President Barack Obama wants us to know, in no uncertain terms, that the sky is falling. When it falls, he wants Americans to blame Republicans in Congress.
We shouldn’t blame sequestration on the president, he tells us, even though it was his idea. We shouldn’t blame the president, even though he received his tax increase on the “rich” and then reneged on his part of the deal — an agreement to enact meaningful spending cuts. His refusal to keep a deal will cause sequestration.
Friday is the day life as we know it will supposedly end, because President Obama can’t have his cake and eat it, too. He warns that planes might not fly on time; military readiness will come into question; Americans will lose good jobs; we won’t have teachers in schools; food will spoil for lack of inspection; and airport security will suffer.
President Obama flies around the country, at $1 million-plus per trip, as if he needs to win another election. At each stop, The Great Divider imposes more drama on the listener. It’s a pathetic effort to demonize Republicans after Obama spent years instilling in poorly informed Americans a wrongful sense that government has no limits. If only Republicans would get out of the way, Obama could care for each American from cradle to grave. Watch the wizard over here and ignore the little man behind the curtain — a reality that might just reveal a government with nothing to give that isn’t taken from hard-working Americans who struggle to get by.
Have at it, President Obama. You got your tax increase and Americans deserves a bit of fiscal restraint on the part of your administration in return. Now we are going to get it.
When Friday comes and goes, and the president’s tantrum hasn’t resulted in more taxes, the sequestration will begin.
Rest assured, the White House will spotlight the most visible and painful cuts. President Obama isn’t accustomed to losing, so he will want the American people to see how much damage Republicans have supposedly caused them. But the sky won’t fall.
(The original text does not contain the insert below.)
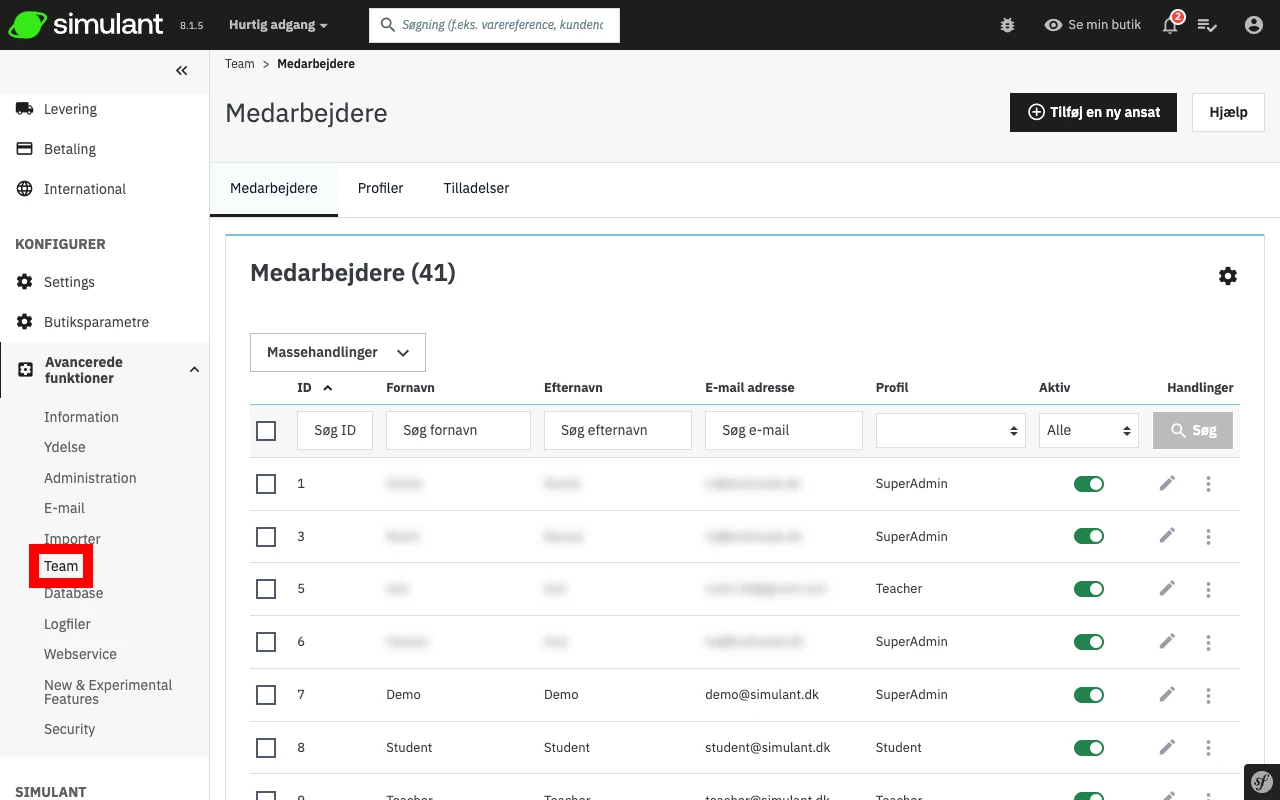Tick the select-all checkbox in filter row
This screenshot has width=1280, height=800.
pos(266,431)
If the House majority holds its position, government will eventually adjust to live within its new, only slightly reduced means.
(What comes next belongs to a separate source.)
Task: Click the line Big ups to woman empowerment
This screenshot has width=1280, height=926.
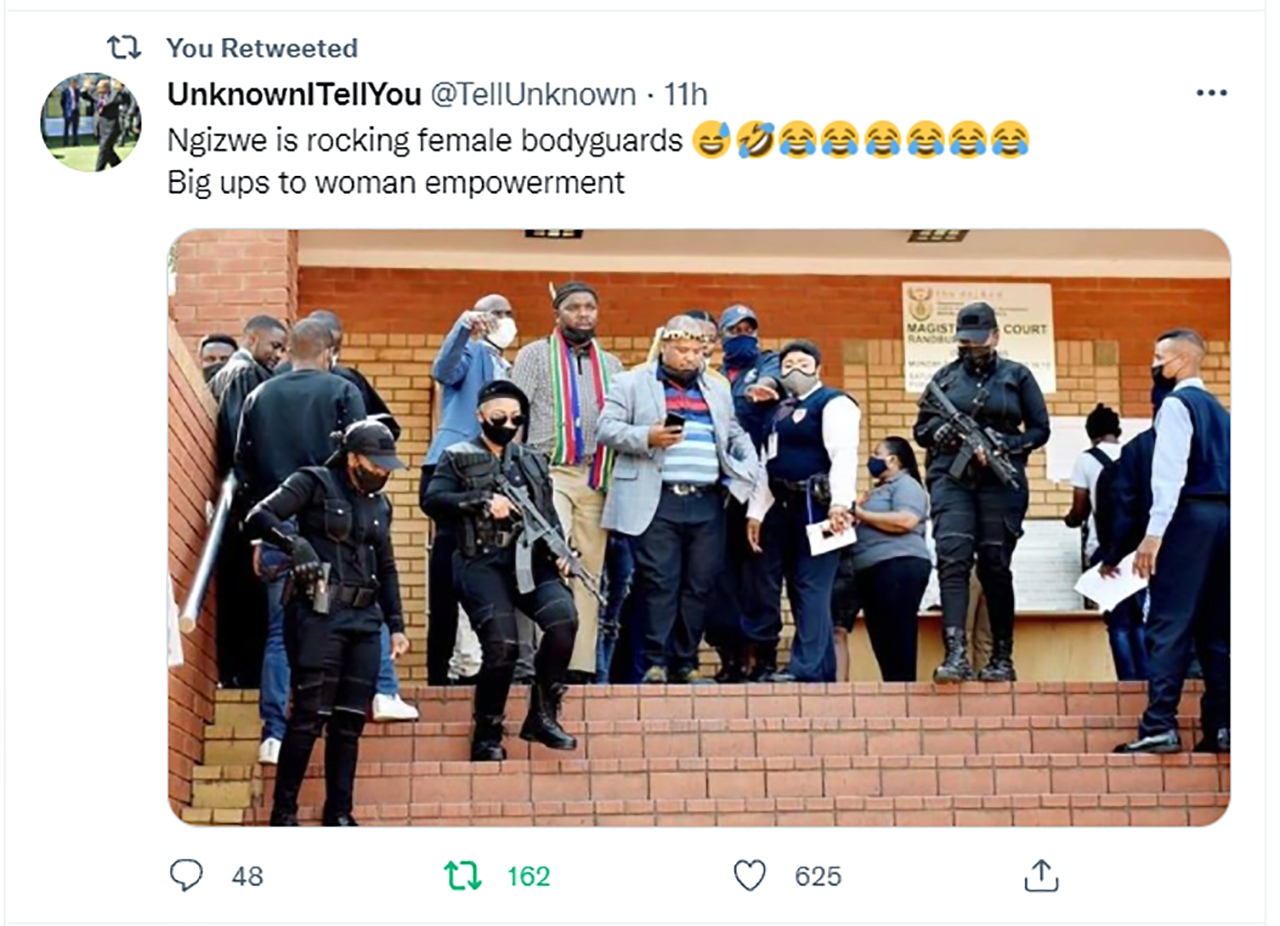Action: pos(396,183)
President Obama’s disastrous management of government spending has put this country into a long-term economic free fall. We cannot grow the economy when spending continues to drown taxpayers in debt and interest. Government has no magic powers. When it spends more than Americans can afford, the economy — composed of working Americans and their wages — suffers. We cannot spend our way out of debt and into prosperity.
The austerity Obama proposed with this absurd sequestration program, which automates cuts that should be made by an intelligent man elected by the public, appears the only mechanism for imposing limits on our chief executive spendthrift.
With no election right around the corner, and House members who are willing to accept political damage, ill-informed majorities can’t do the president much good. This isn’t a direct democracy in which the whimsical emotions of a majority, responding to impassioned pleas of a chief catastrophizer, will rule the day.
On Friday, it’s likely sequestration will take charge of federal spending. President Obama asked for it, and he’s going to get it.
Mr. President, you insist awful things will happen. You’re wrong about that. Awful things are looming because government won’t get real. Sequestration will change that, if only a bit. Just remember, it was your bright idea.